You should configure all workload components, whether they're low-code or code-first components or platform settings such as environments and policies, to capture telemetry and events like logs and metrics.

Logs are primarily useful for detecting and investigating anomalies. Typically, logs are produced by the workload component and then sent to the monitoring platform or pulled by the monitoring platform with automation.

Metrics are primarily useful for building a health model and identifying trends in workload performance and reliability. Metrics are also useful for identifying trends in the usage behavior of your users. These trends can help guide decisions about improvements from the customer perspective. Typically, metrics are defined in the monitoring platform, and the monitoring platform and other tools poll the workload to capture metrics.

Workload data

Use the out-of-the-box integration with Application Insights to collect data.
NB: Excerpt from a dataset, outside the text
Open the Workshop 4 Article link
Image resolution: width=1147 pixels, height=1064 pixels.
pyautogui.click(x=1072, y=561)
After Application Insights is enabled, you can get clear visibility into important events, both in real time and historically.

Application logs support the end-to-end application life cycle. Logging is essential to understanding how the application operates in various environments, which events occur, and the conditions under which they occur.
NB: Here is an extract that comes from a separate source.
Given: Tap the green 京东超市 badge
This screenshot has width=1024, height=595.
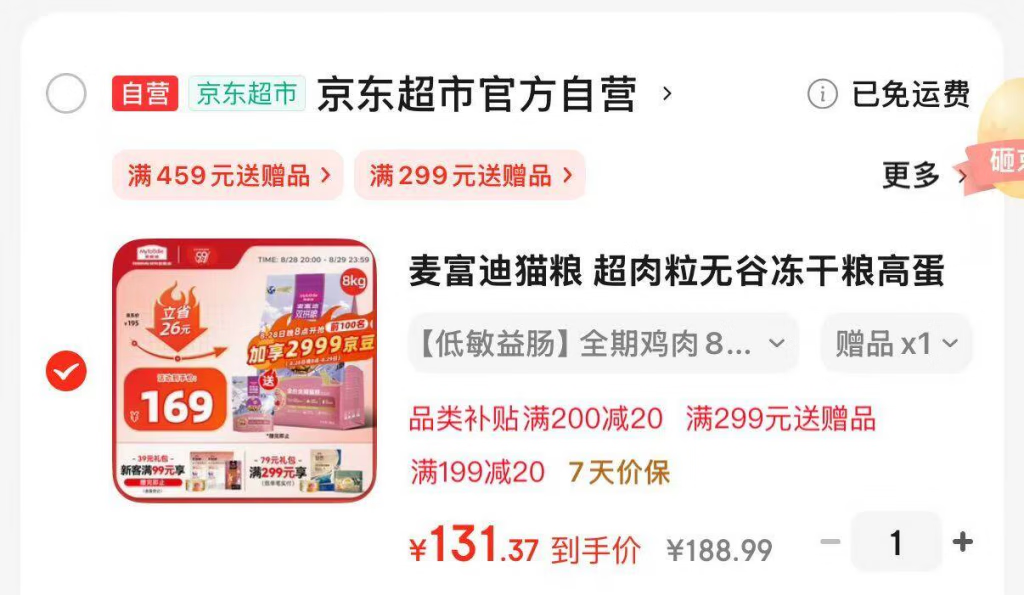Looking at the screenshot, I should [x=247, y=93].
We recommend that you collect application logs and events across all major environments. Separate the data between environments as much as possible by using different data stores for each environment, if doing so is practical. Use filters to ensure that noncritical environments don't complicate the interpretation of production logs. Finally, corresponding log entries across the application should capture a correlation ID for their respective transactions.

Infrastructure and configuration data

For infrastructure resources in your workload, ensure that you collect both logs and metrics. Because Power Platform is a platform as a service (PaaS) offering, you might be limited in your ability to capture logs related to underlying infrastructure. You can, however, capture logs and analytics on configuration and policy changes related to workload health and incidents.
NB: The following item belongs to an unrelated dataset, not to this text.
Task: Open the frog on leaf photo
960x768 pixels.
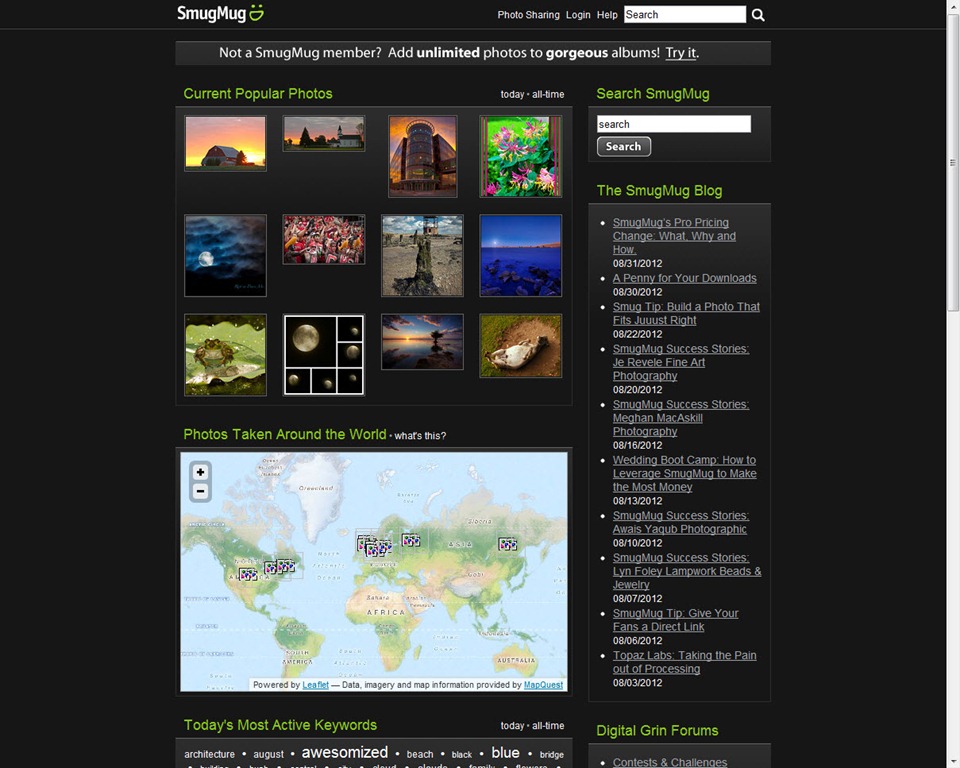Action: click(x=225, y=355)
As much as possible, collect logs from your cloud platform. You might be able to collect activity logs for your subscription and diagnostic logs for the management plane.

Performance considerations

A complex and highly scalable application might generate huge volumes of data. The amount of data can cause performance issues depending on how verbose the tracing is at the application level. The telemetry solution must not act as a bottleneck and must be scalable as the system expands.

Analysis

After you collect data from various sources, analyze it to assess the overall well-being of the system. For this analysis, have a clear understanding of:

How to structure data based on key performance indicators (KPIs) and other performance metrics that you defined.
How to correlate the data captured in different metrics and log files. This correlation is important when you're tracking a sequence of events and can help you diagnose problems.

In most cases, your workload will have different components and logs or events will be captured in different formats or tables. You'll need to accurately combine the data to build an understanding of the overall health of the workload.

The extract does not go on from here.